More research needed here, but maybe the No Free Lunch Theorem applies?
sim_linear_data = function (k=4, n=3) {
# we have k predictors and n rows
# Assume x's come from standard normal distribution
set.seed(20)
x = rnorm(k*n, 0, 1)
# convert x's into a n by k matrix and add constant term to create design matrix:
X = cbind(1, matrix(x, ncol=k))
# Pick j < k non-zero betas
num_non_zero = floor(runif(1, 1, k))
betas = append(runif(num_non_zero), runif(k+1 - num_non_zero))

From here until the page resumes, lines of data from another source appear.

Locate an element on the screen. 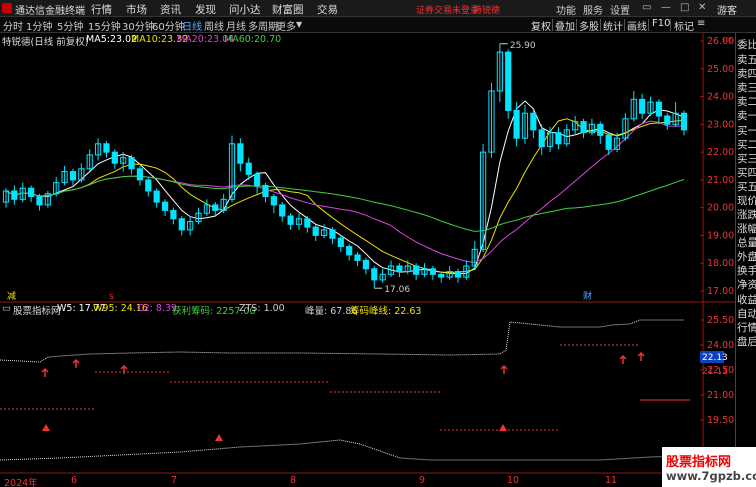 This screenshot has height=487, width=756. year-label: 2024年 is located at coordinates (21, 482).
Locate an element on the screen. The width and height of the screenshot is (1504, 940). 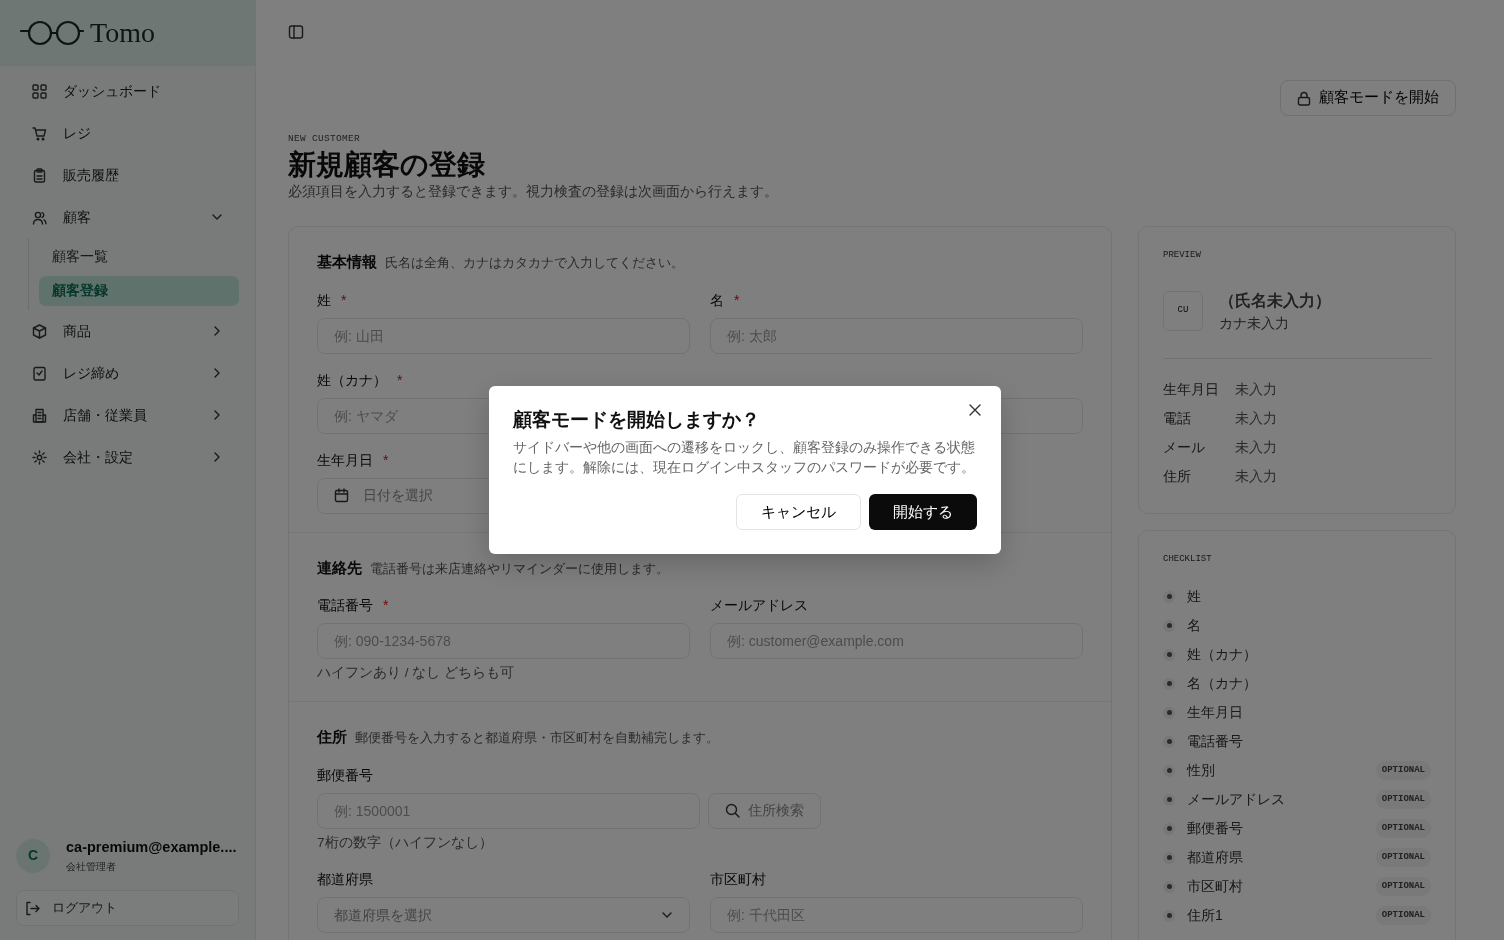
checklist-item: 郵便番号 is located at coordinates (1215, 829).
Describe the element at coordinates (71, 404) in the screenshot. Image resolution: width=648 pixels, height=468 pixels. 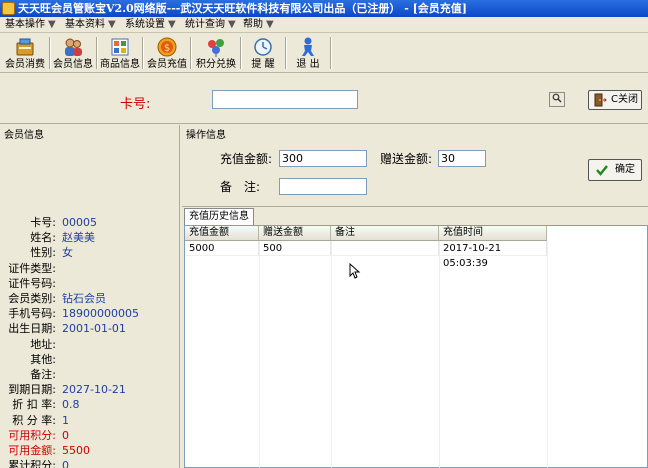
I see `member-field-value: 0.8` at that location.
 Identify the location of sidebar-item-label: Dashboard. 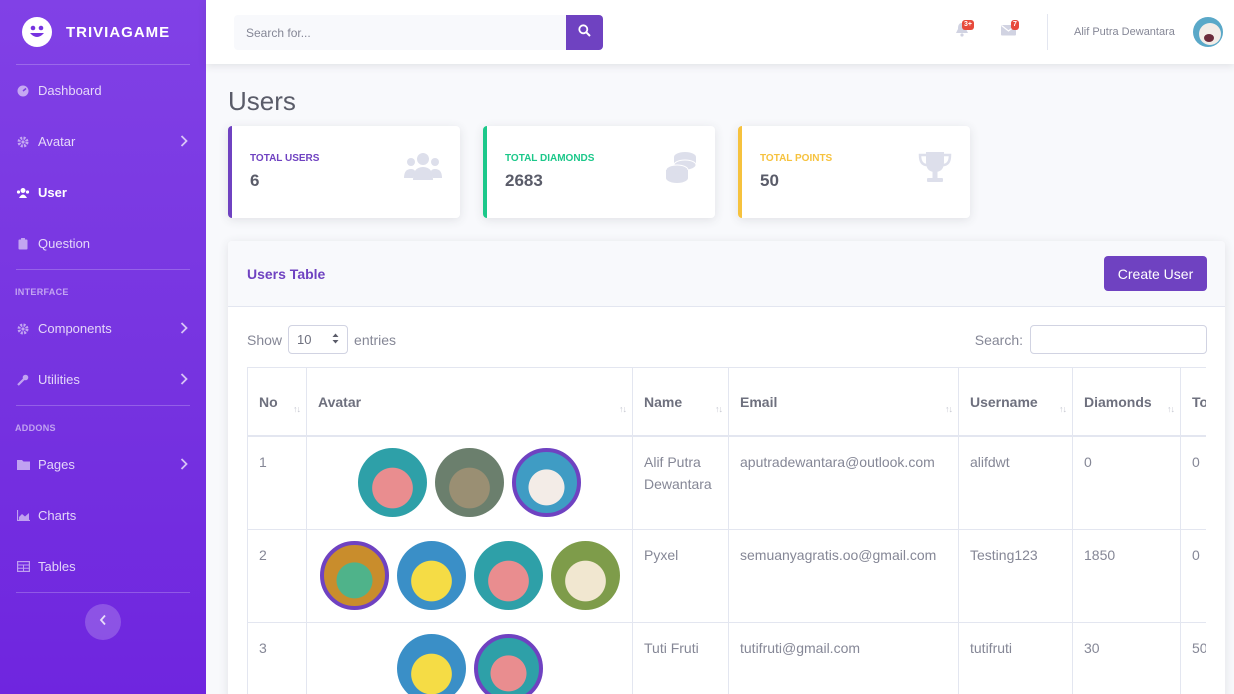
(70, 90).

# Assume epsilon is from standard normal
epsilon = rnorm(n, 0, 1)
# Calculate y vector
y = betas %*% t(X) + epsilon
# # Build a dataframe of our simulated dataset
# data = cbind(X, t(y))
# simulated_data = as.data.frame(X)
# Return everything
list(betas, epsilon, X, t(y))
}
results = sim_linear_data(20, 100)
true_betas = results[[1]]
true_epsilon = results[[2]]
X = results[[3]]
y = results[[4]]
glmnet package to select LASSO using k-fold cross-validation (CV)References:
library(glmnet)
## Loading required package: Matrix
## Loaded glmnet 4.0-2
fit = glmnet(X, y)
plot(fit)
Each curve corresponds to a variable, showing the path of the coefficient against the \(l_1\)-norm as \(\lambda\) varies.

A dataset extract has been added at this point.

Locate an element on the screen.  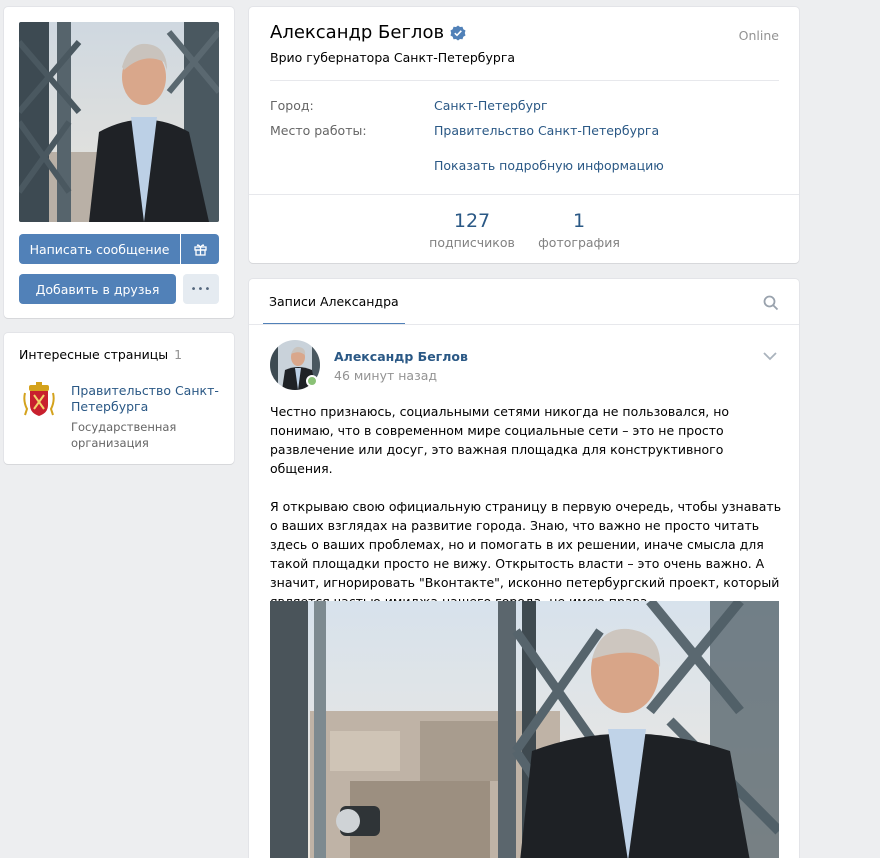
tab-wall-posts-label: Записи Александра is located at coordinates (334, 301).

We perform cross validation and plot the CV curve to see how the model performs when cross-validated. Note that the default number of folds is 10:
set.seed(21)
cv = cv.glmnet(X, y)
plot(cv)
honestly idk what the question means here, i’m presuming they mean different numbers of CV folds (aside from the default 10) lol. Could be wrong…
# function for plotting n CV plots, starting from 5-fold
plot_CVs = function (num_CVs, X, y) {
set.seed(22)
numrows = ceiling(num_CVs/2)
par(mfrow=c(numrows, 2))
for (i in 1:num_CVs) {
plot(cv.glmnet(X, y, nfolds=5*i)) # cv.glmnet really does all the heavy lifting here, if you want you can pull the coefficients out and inspect them too. glmnet has great documentation on this.
}
}
plot_CVs(6, X, y)
# We will use the functions we declared earlier to explore different dataset sizes quickly.
wrapper_function = function(num_predictors, dataset_size, number_of_CVs_to_test) {
# simulate dataset
simulation = sim_linear_data(k=num_predictors, n=dataset_size)
X = simulation[[3]]
y = simulation[[4]]
# pass into cross validation plotting
plot_CVs(number_of_CVs_to_test, X, y)
}
wrapper_function(10, 100000, 4)
If it’s optional, we don’t do those.